Intestinal function can become compromised by medical conditions such as Crohn's disease or diverticulitis. Physical trauma involving the abdominal area of the body can also contribute to abnormal intestinal function. Sometimes, the damaged intestines need a break to allow for proper healing. This is when a temporary colostomy can be of major benefit to the recuperating patient.

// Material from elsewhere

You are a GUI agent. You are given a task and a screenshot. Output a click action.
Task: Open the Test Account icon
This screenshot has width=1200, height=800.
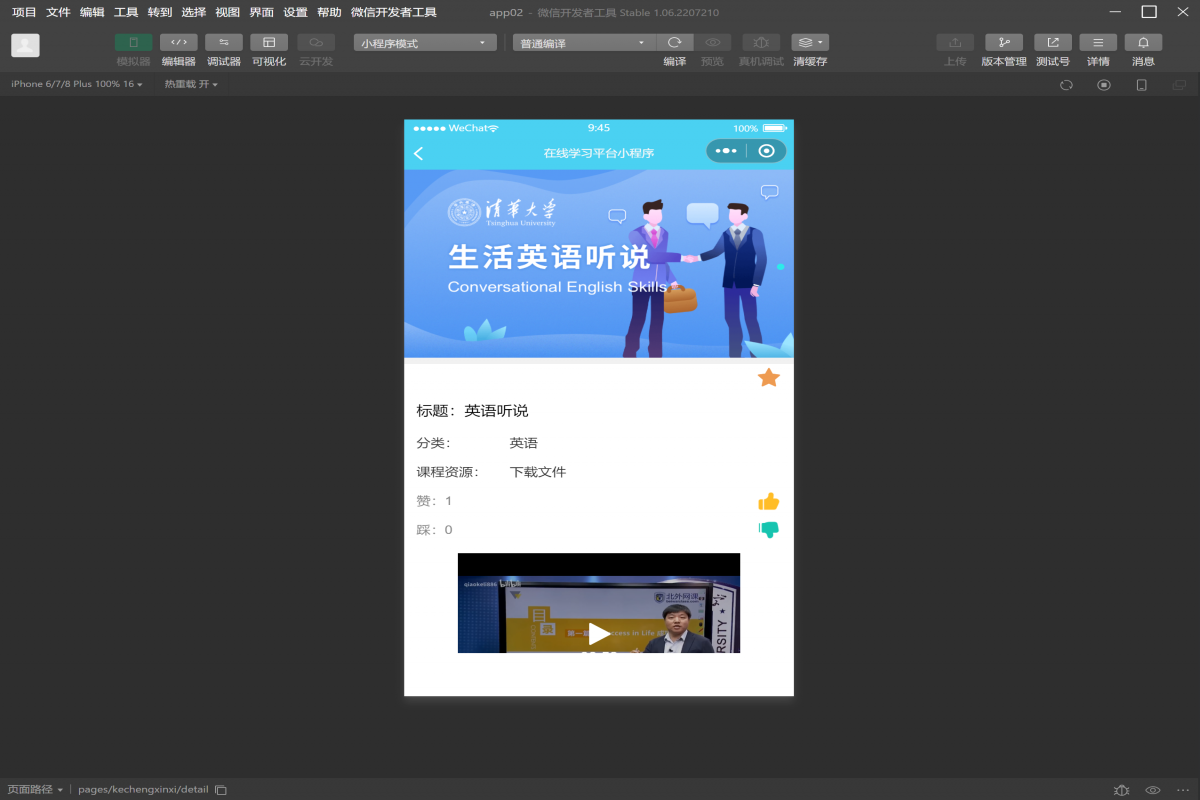pyautogui.click(x=1052, y=43)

When a temporary colostomy is deemed the best course of treatment for the patient, a general anesthesia will be given so that the patient is not aware of the procedure as it is performed. The colon will then be cut into two pieces, with the damaged portion being removed if necessary. A resection may or may not be done at this time. This is a procedure to reconnect the healthy ends of the colon to one another. A hole is cut in the abdominal wall, and a portion of the colon is placed into that hole, exiting just at the outer surface of the body.
Once the procedure has been completed, the patient will spend several days in the hospital. During this time, instruction will be given as to how to properly care for the temporary colostomy. The patient will be given information on the different types of colostomy pouches as well as adhesives and caps or covers for the stoma, the portion of the intestine now located on the surface of the body.
Once home, recovery from the temporary colostomy procedure generally takes about six weeks. Restricted physical activity and a diet low in fiber are often recommended during this time of recovery. Once the patient has completely healed from the temporary colostomy procedure, a consultation with the surgeon is in order to discuss the timing of having the procedure reversed so that normal bowel activity can resume. This will depend on the physical health and schedule of the patient and generally takes place several weeks, or even months, after the original procedure.